SHORT EXERCISE:
Rewrite the entries below as a numbered list, one line per item, leaving out the blank lines.

═══ INPUT DATA ═══

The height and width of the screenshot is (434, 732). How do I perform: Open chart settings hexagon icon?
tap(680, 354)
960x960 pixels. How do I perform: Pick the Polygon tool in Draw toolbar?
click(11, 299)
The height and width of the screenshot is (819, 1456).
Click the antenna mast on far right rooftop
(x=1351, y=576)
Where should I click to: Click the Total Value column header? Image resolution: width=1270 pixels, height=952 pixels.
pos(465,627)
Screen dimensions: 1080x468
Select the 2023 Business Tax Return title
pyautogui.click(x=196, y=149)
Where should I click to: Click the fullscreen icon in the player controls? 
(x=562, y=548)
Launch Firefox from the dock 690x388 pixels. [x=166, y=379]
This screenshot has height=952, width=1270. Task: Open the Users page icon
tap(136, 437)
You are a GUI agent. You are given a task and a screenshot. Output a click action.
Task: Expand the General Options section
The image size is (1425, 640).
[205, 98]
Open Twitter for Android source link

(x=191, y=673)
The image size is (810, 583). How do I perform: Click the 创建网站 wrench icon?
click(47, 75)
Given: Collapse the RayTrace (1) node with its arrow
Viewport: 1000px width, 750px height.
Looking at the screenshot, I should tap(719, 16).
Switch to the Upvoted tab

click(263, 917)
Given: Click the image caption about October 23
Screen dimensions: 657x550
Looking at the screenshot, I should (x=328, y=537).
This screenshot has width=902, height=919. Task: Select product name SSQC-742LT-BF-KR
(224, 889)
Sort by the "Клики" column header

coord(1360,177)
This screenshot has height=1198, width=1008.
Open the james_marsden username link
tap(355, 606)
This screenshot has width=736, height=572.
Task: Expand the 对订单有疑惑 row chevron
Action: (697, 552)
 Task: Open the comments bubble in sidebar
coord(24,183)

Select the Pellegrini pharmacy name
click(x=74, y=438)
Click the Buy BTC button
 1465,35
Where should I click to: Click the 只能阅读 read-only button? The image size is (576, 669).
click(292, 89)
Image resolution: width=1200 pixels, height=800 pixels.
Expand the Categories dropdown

═══

OUTPUT BELOW:
1. The height and width of the screenshot is (434, 732). How do I perform: Open chart settings hexagon icon?
2. tap(680, 354)
3. 960x960 pixels. How do I perform: Pick the Polygon tool in Draw toolbar?
4. click(11, 299)
5. The height and width of the screenshot is (819, 1456).
6. Click the antenna mast on far right rooftop
7. (x=1351, y=576)
8. Where should I click to: Click the Total Value column header? Image resolution: width=1270 pixels, height=952 pixels.
9. pos(465,627)
10. Screen dimensions: 1080x468
11. Select the 2023 Business Tax Return title
12. pyautogui.click(x=196, y=149)
13. Where should I click to: Click the fullscreen icon in the player controls? 
14. (x=562, y=548)
15. Launch Firefox from the dock 690x388 pixels. [x=166, y=379]
16. This screenshot has height=952, width=1270. Task: Open the Users page icon
17. tap(136, 437)
18. You are a GUI agent. You are given a task and a screenshot. Output a click action.
19. Task: Expand the General Options section
20. The image size is (1425, 640).
21. [205, 98]
22. Open Twitter for Android source link
23. (x=191, y=673)
24. The image size is (810, 583). How do I perform: Click the 创建网站 wrench icon?
25. click(47, 75)
26. Given: Collapse the RayTrace (1) node with its arrow
27. Viewport: 1000px width, 750px height.
28. Looking at the screenshot, I should tap(719, 16).
29. Switch to the Upvoted tab
30. click(263, 917)
31. Given: Click the image caption about October 23
32. Screen dimensions: 657x550
33. Looking at the screenshot, I should (x=328, y=537).
34. This screenshot has width=902, height=919. Task: Select product name SSQC-742LT-BF-KR
35. (224, 889)
36. Sort by the "Клики" column header
37. coord(1360,177)
38. This screenshot has height=1198, width=1008.
39. Open the james_marsden username link
40. tap(355, 606)
41. This screenshot has width=736, height=572.
42. Task: Expand the 对订单有疑惑 row chevron
43. Action: (697, 552)
44.  Task: Open the comments bubble in sidebar
45. coord(24,183)
46. Select the Pellegrini pharmacy name
47. click(x=74, y=438)
48. Click the Buy BTC button
49.  1465,35
50. Where should I click to: Click the 只能阅读 read-only button? The image size is (576, 669).
51. click(292, 89)
52. Image resolution: width=1200 pixels, height=800 pixels.
53. Expand the Categories dropdown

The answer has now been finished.